Spinal cord injury (SCI) can have severe and lasting effects on a person's ability to move, breathe, and perform daily activities. While there is no cure for SCI, treatment and rehabilitation can help manage symptoms and improve quality of life. A recent study published in the journal Cell Reports (Volume 42, Issue 5) aimed to understand the cellular heterogeneity of glial progenitor subpopulations in healthy and injured adult spinal cords.

The researchers used single-cell RNA sequencing to investigate the molecular diversity and dynamics of glial progenitor subpopulations in the spinal cords of adult mice with SCI. They found that the predominant cellular component of the scar after SCI was astrocytes, which play a crucial role in neural protection and repair. However, astrocytes also secrete inhibitory factors that may limit neuroregeneration, making it important to define the complex astroglia and astroglial precursor response to injury.
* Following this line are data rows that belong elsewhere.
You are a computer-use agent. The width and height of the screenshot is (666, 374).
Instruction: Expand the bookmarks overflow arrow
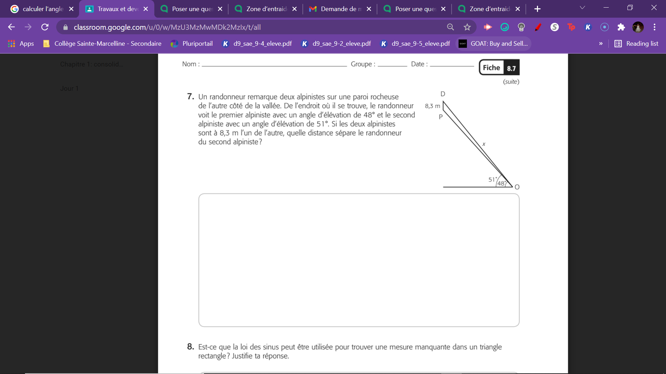click(601, 44)
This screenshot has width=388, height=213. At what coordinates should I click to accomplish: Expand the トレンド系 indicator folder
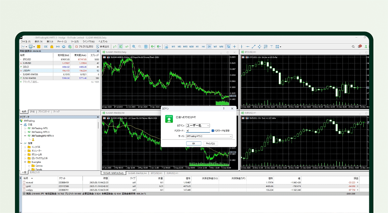25,147
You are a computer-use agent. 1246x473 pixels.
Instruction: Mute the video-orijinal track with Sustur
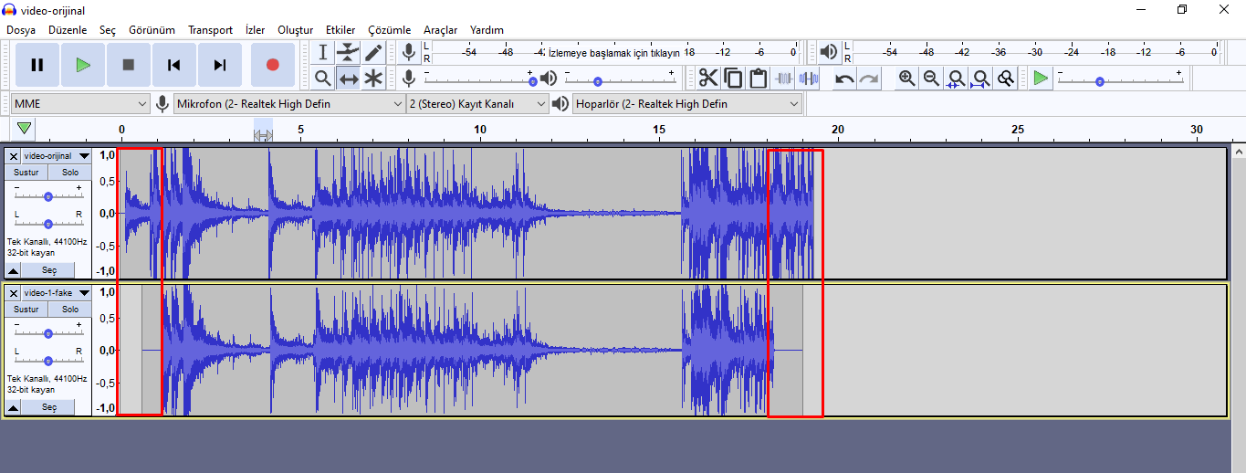(26, 172)
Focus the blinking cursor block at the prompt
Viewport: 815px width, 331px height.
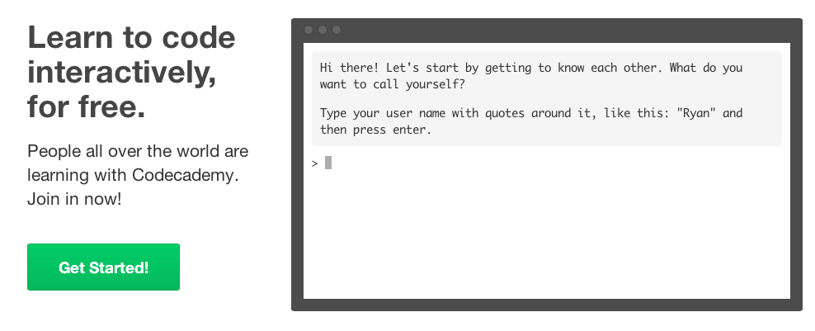(x=328, y=163)
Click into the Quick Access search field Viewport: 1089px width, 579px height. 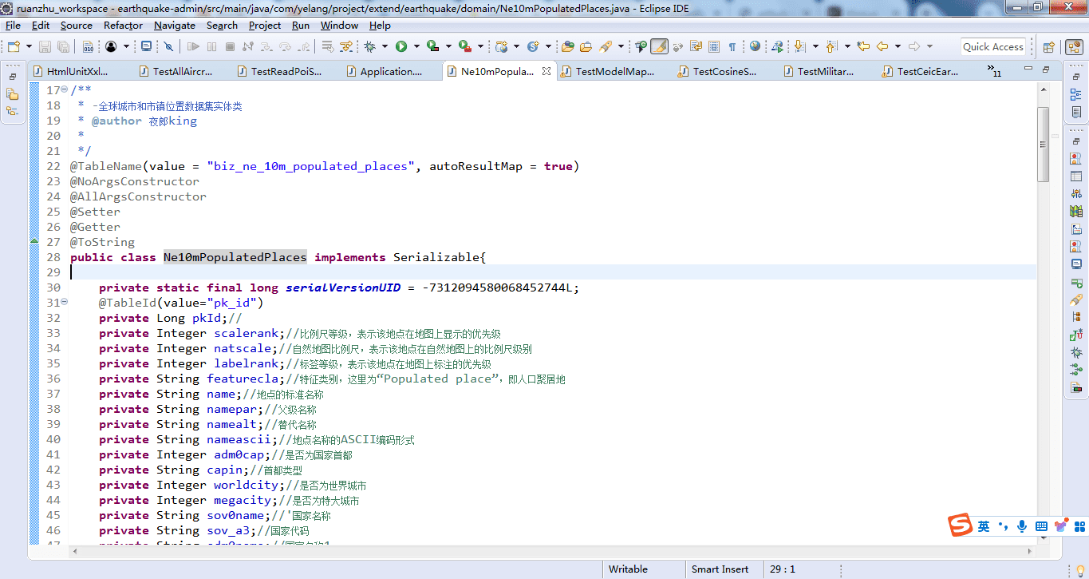pyautogui.click(x=992, y=47)
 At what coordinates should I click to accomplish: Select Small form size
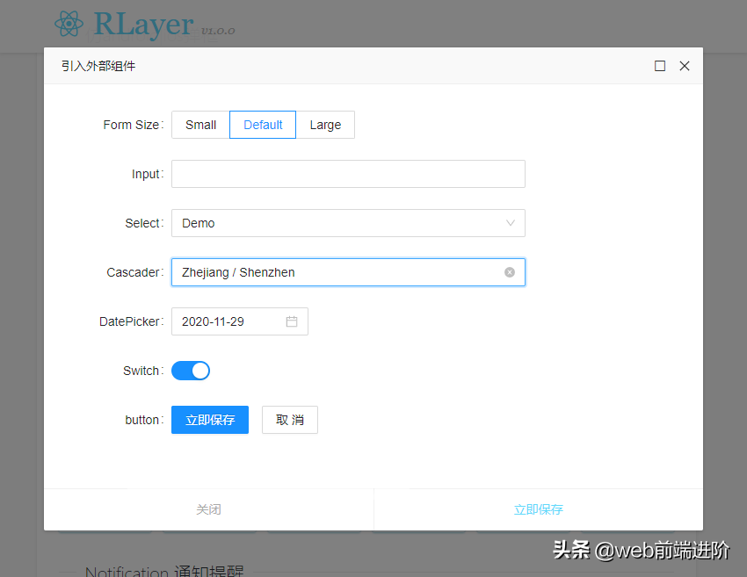(x=199, y=125)
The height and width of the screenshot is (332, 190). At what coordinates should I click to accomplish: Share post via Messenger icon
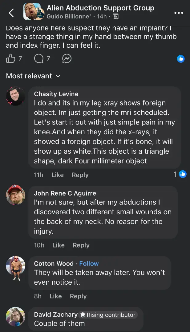click(x=67, y=58)
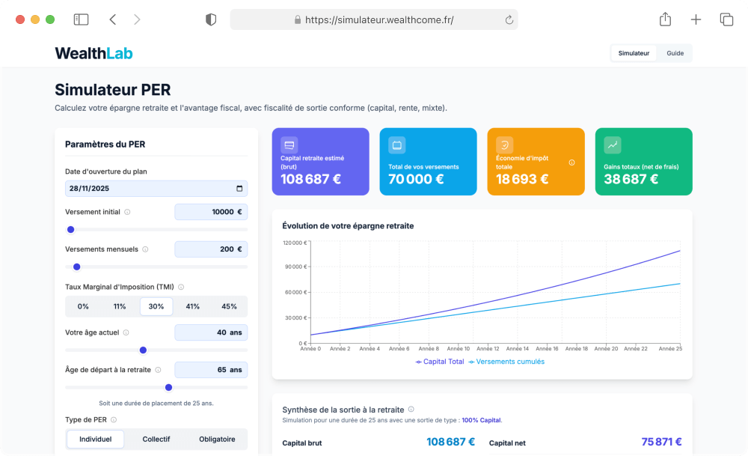This screenshot has height=456, width=748.
Task: Switch Type de PER to Collectif
Action: [x=156, y=439]
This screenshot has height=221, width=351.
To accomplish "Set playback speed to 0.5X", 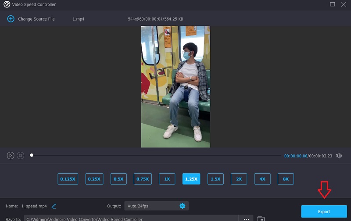I will coord(118,179).
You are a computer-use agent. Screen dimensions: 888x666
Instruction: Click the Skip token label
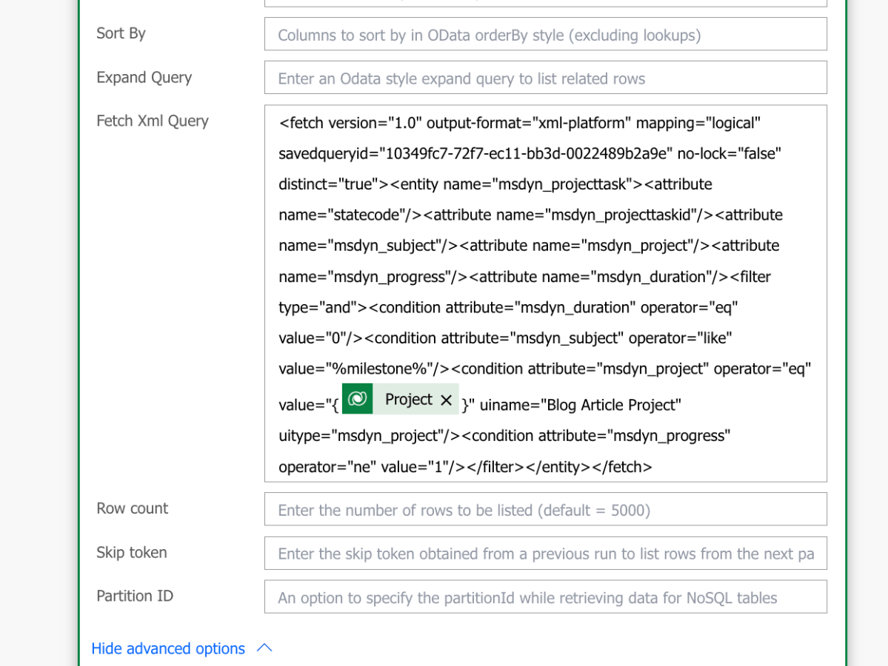click(132, 553)
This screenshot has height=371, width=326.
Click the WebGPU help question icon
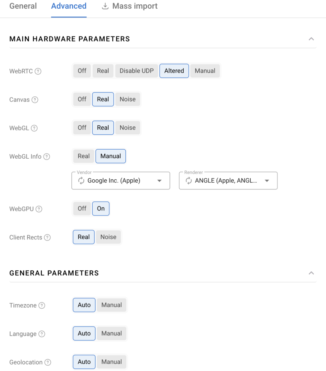39,209
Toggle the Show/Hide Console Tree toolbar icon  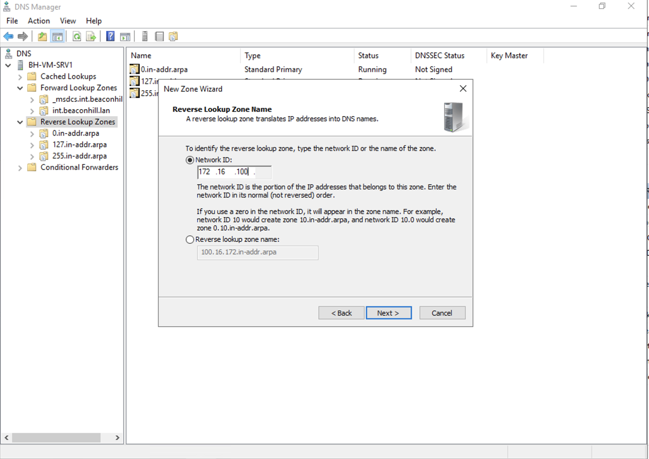click(58, 36)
Cellular diversity and dynamics in spinal cord injury

The study identified seven astrocyte-lineage cell clusters and found intermediate populations that expressed both astrocyte and oligodendrocyte precursor cell marker genes, as well as genes associated with neuronal, immune, and proliferation markers. The researchers used gene set enrichment analysis to infer the functional characteristics of these subpopulations and found that different gene sets were significantly enriched in specific subpopulations/states.

The authors also used the single-cell regulatory network inference and clustering pipeline to identify potential master regulators that drive the cellular heterogeneity of astrocyte-lineage cell subpopulations/states. They found that there were subpopulation-specific master regulons, such as stemness and ependymal-related regulons in cluster 1, proliferation-related regulons in cluster 2, astrocyte-related regulons in cluster 3, and immune-related regulons in cluster 6.

Astrocyte-lineage cell clusters in both acute and sub-chronic SCI, insights into neural stem cells in spinal cord

Moreover, the researchers re-analyzed published scRNA-seq datasets of acute SCI stages and compared the astrocyte-lineage cell subpopulations with those found in sub-chronic SCI. They identified 12 astrocyte-lineage cell clusters, and found that most of the subpopulations/states in sub-chronic SCI were also present in the acute stages of SCI. Additionally, they evaluated the expression of gene sets related to cell-cycle stages and found that cells in cluster 3 and clusters 1 and 5 were in a proliferative phase, with their proportions increasing after injury.

The study provides insights into the molecular signature, location, and morphologies of potential resident neural stem cells or neural progenitor cells in the adult spinal cord. The findings suggest that GFAP-expressing cells in the spinal cord have distinct functional enrichments and may be regulated by cluster-specific transcription factors. Further research may help to develop new treatments for SCI that target specific subpopulations of glial progenitor cells.

It is significant that our analysis and experiments uncovered progenitor subpopulations such as potential NSC/NPC-like astrocyte-ependymal-Neshigh cells and intermediate cells. This reveals exciting possible sources/pools of resident stem cells/progenitors in adult spinal cord, as we know GFAP+ cells are NSCs during development and can be differentiated into neurons and glia.